Mes parents étaient d’Aimargues,mon père travaillait la terre, il a gardé toute sa vie les taureaux.
Ce père là est une figure de la bouvino.
En 1916, pensant la grande guerre, Aldebert Jourdan à 16 ans, lorsque la mère de Granon, Anna , l’embauche » Vé Aldebert, tu prends le cheval et tu va retrouver le père à surveiller au Clamadou. Vous mènerez les bêtes au bois des Rièges.
Le jeune Aldebert passe pour la première fois le pont de Sylvéréal à la tête de 500 taureaux et 40 chevaux de monture. Le début d’une longue carrière, Aldebert Jourdan gardera le troupeau , reclus au bois, pendant les deux ans où le père Combet est au front. Le soir il couche aux Saintes, puis repart planter son bâton.

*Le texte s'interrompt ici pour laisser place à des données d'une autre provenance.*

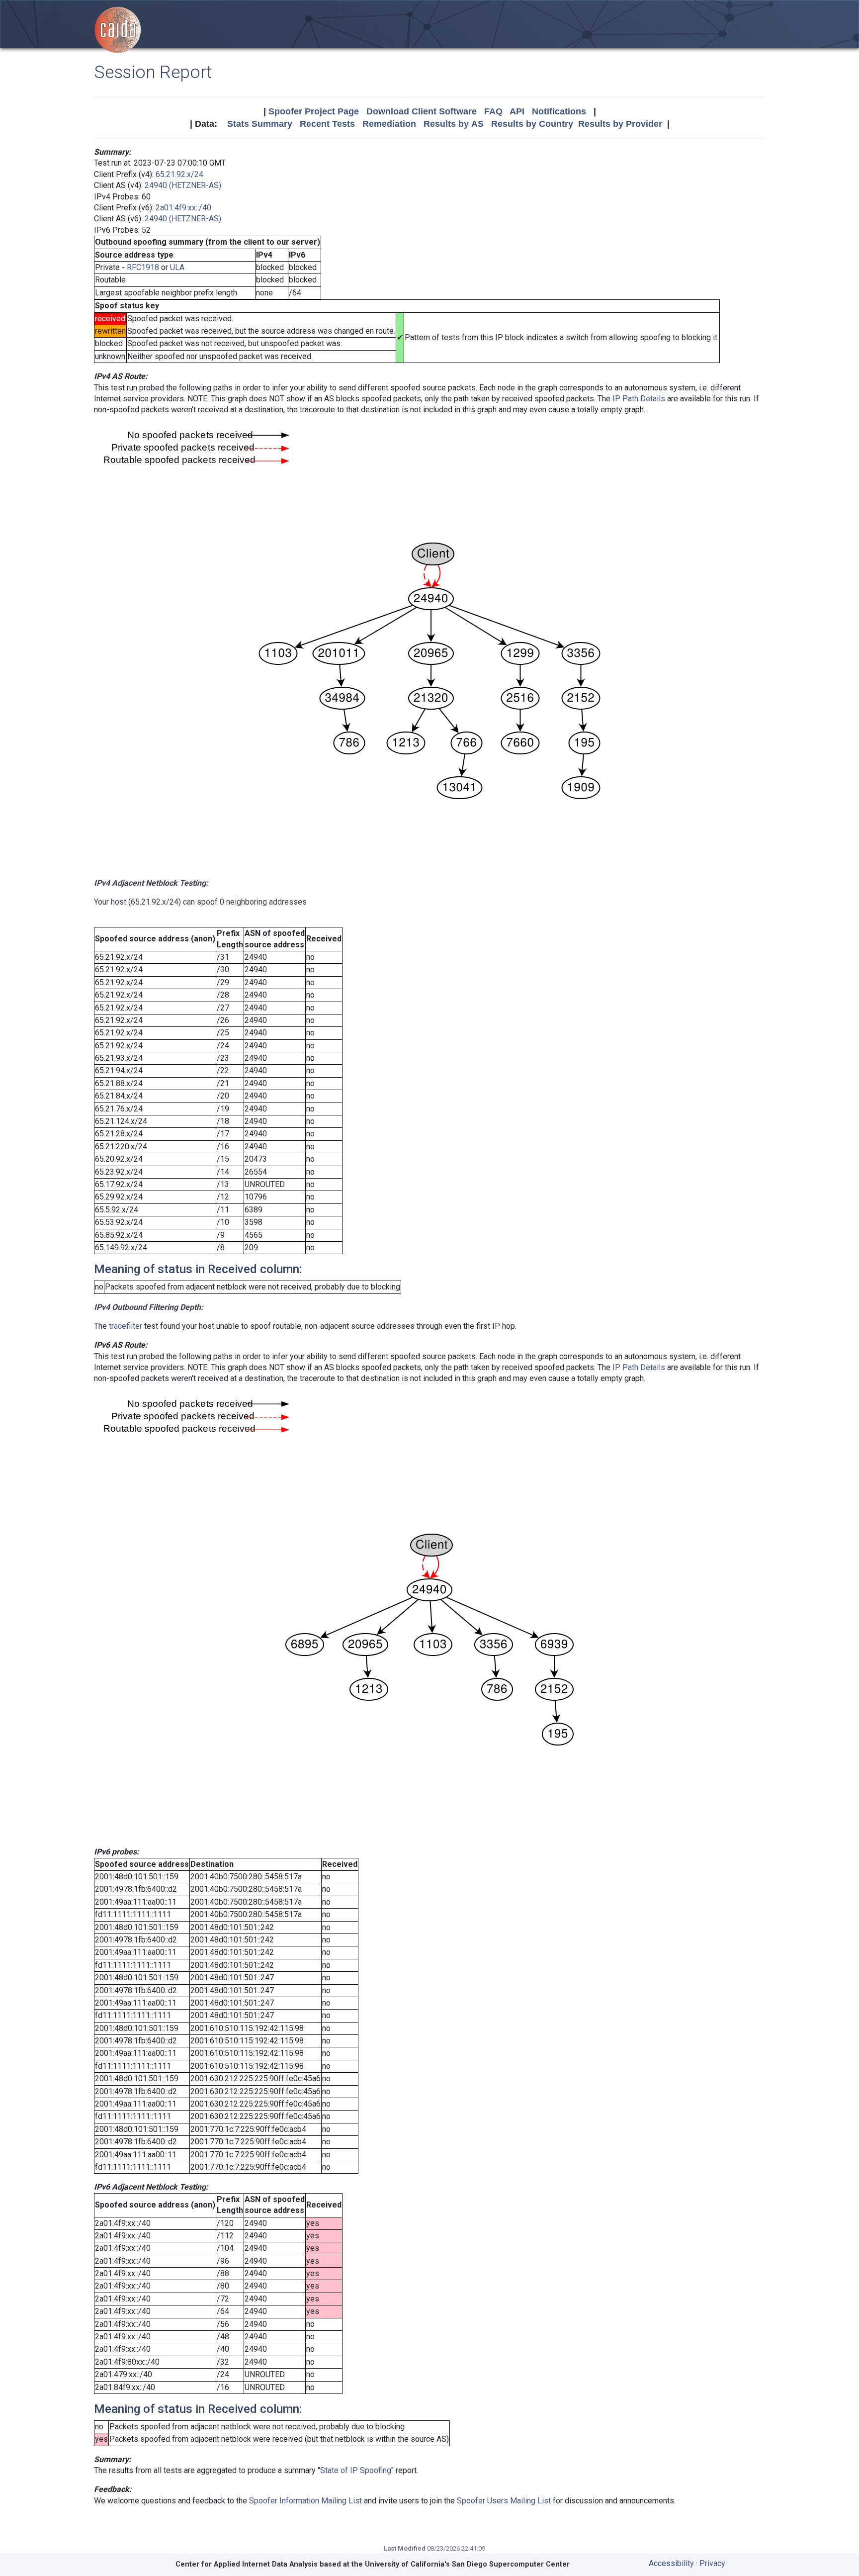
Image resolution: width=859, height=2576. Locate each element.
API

A 19 ans, Aldebert part au régiment dans les hussards.
Ses collègues sont impressionnés par sa bonne tenue en selle.
A son retour, il se marie, s’occupe des toros espagnols chez Sol, quand Granon le rappelle.
Il gardera 8 ans à Bardouine, logeant dans la bergerie du château d’Avignon. Cela signifie sept heures de cheval par jour et 600 bêtes à surveiller.
Et à son retour au Cailar, en saison, Anna, dure à l’ouvrage, l’envoyait trier, encocarder et mener en course. Le fils Pierre naîtra en 1925, six mois après sa sœur. A l’instar d’Aldebert il deviendra gardianoun dont quatre chez Sol avec André Bouix « je ne me suis jamais demandé quel métier faire . Gardian c’était évident. Puis mon père m’a appris à fabriquer des sedens et des ceintures, çà n’est que sur le tard en 1978 que je suis spécialisé dans les selles camarguaises de travail.
Je me souviens que ma première selle était minable »

Si Pierre a appris le travail du cuir des mains de son père, personne ne lui a montrer comment coudre une selle.
Il se met au métier de façon autodidacte, sur les conseil de Meffre le célèbre fabricant de Mas Thibert
« j’en faisais d’avance, mais aussi sur commande, j’achetais du cuir à Arles et des arçons, je commandais des fers. Une selle c’est 100 heures de travail, le plus mauvais c’est la couture, j’ai dû en faire une trentaine en tout, mais ça ne gagnait pas beaucoup, sur les foires je vendais une selle 7.
000 francs au début des années 80.
Il est vrai que je menais plusieurs activités de front : le seden, la ceinture de cuir, la pêche à l’anguille dans les roubines, et la présidence du club taurin Mireïo des Saintes.
Ma femme travaillait à Cacharel pour me venir en aide. »

« J’aurais bien aimé être un jour manadier. Mais un soir pluvieux de novembre, au Cailar, les bêtes étaient énervées, faisaient mine d’échapper et mon père les a enfermées dans le bouvaou.
Granon est arrivé avec son charreton et s’est mis à crier, selon son habitude « Pourquoi tu les enfermes ?
« Une histoire de réboussier comme on en faisait dans l’ancien temps ; mon père a mal pris de se faire engueuler et il est parti, définitivement.
Tous les deux avaient des caractères de chien, même s’ils s’aimaient beaucoup. Allez savoir ?
Arrivé au village, il a dit à Anna « Fais-moi mon compte, je m’en vais » elle a essayé de le retenir, « reste, Fernand à dit toute sa vie que la manade serait à toi plus tard ». Rien n’y a fait. Ils se sont fâchés sur une « couillonige »

Mon père est parti garder chez Henri Aubanel, puis a travaillé la terre.
Voilà pourquoi Pierre Jourdan n’a jamais été manadier, et n’a pas hérité de la manade Granon !!
Il est devenu sellier.
A ce sujet, Pierre, qui n’a pas eu de fils, regrette un peu de n’avoir pu faire passer son savoir à un jeune apprenti « personne ne s’est présenté, a part Meffre et Pujolas, peu de selliers continuent le travail à la main.
J’ai bien peur que le métier disparaisse bien vite au profit des machines.